• [Information shown]
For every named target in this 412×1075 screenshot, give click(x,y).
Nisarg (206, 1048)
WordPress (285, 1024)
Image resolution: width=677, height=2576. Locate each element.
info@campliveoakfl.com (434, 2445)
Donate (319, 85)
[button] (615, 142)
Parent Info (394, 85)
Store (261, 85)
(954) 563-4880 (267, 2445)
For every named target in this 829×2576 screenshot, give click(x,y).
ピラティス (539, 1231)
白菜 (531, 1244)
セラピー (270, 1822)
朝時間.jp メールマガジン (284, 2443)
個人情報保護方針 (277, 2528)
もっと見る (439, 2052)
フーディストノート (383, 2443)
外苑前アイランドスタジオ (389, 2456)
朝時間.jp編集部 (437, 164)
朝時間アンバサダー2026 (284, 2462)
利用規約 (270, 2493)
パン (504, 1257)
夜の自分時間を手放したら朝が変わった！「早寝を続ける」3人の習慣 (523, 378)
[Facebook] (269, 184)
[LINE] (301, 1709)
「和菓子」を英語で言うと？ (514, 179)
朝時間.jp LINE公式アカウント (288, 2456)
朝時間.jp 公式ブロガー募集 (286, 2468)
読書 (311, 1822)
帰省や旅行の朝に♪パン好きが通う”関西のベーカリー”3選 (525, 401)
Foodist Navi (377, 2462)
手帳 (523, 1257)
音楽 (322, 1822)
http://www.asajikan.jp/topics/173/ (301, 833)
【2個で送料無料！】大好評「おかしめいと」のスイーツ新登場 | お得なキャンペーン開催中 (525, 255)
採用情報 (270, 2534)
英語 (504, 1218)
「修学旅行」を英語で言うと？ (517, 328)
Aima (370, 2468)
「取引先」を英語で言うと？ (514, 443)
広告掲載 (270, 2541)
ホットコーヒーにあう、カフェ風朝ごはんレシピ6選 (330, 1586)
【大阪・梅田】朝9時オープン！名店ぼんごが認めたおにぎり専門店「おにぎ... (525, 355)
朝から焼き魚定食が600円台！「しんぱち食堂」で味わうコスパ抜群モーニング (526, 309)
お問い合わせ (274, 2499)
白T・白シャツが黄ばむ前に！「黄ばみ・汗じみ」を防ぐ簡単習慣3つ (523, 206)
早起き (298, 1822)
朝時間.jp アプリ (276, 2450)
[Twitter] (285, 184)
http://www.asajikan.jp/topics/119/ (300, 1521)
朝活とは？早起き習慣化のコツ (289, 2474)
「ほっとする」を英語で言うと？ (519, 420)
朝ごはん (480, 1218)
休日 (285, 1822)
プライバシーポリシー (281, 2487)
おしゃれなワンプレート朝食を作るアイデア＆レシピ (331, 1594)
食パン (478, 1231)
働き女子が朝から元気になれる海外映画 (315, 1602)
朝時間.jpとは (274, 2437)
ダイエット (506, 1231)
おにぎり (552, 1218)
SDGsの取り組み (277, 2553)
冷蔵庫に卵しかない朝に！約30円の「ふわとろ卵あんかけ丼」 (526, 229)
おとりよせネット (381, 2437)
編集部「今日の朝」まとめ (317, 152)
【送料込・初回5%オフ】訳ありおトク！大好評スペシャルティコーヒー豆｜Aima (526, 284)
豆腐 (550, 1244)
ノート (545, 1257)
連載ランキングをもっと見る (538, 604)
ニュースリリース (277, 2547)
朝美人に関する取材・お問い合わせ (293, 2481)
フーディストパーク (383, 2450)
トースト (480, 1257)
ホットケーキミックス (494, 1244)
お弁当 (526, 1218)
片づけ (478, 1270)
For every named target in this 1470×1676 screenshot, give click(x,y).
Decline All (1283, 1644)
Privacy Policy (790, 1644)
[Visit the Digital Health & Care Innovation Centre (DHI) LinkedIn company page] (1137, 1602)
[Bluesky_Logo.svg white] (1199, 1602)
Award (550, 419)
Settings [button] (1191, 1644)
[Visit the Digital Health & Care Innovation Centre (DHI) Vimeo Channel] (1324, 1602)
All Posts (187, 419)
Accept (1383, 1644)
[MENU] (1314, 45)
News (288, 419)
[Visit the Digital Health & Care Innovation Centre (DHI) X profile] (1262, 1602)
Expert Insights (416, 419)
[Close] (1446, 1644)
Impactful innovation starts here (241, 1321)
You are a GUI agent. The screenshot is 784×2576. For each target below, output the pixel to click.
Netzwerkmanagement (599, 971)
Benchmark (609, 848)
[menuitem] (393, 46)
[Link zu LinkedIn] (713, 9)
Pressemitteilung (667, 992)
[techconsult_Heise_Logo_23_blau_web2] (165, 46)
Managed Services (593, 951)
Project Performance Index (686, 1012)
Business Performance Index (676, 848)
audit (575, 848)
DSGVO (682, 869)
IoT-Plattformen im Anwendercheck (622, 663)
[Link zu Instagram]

• [What to work on] In the lines above, spot each one that contains the word "named" and copy it.

• [Result for this exercise]
For every named target in this 412×1075 screenshot, give click(x,y).
For every named target in this 829×2576 screenshot, give click(x,y).
For every named target in this 1470×1676 screenshot, give click(x,y).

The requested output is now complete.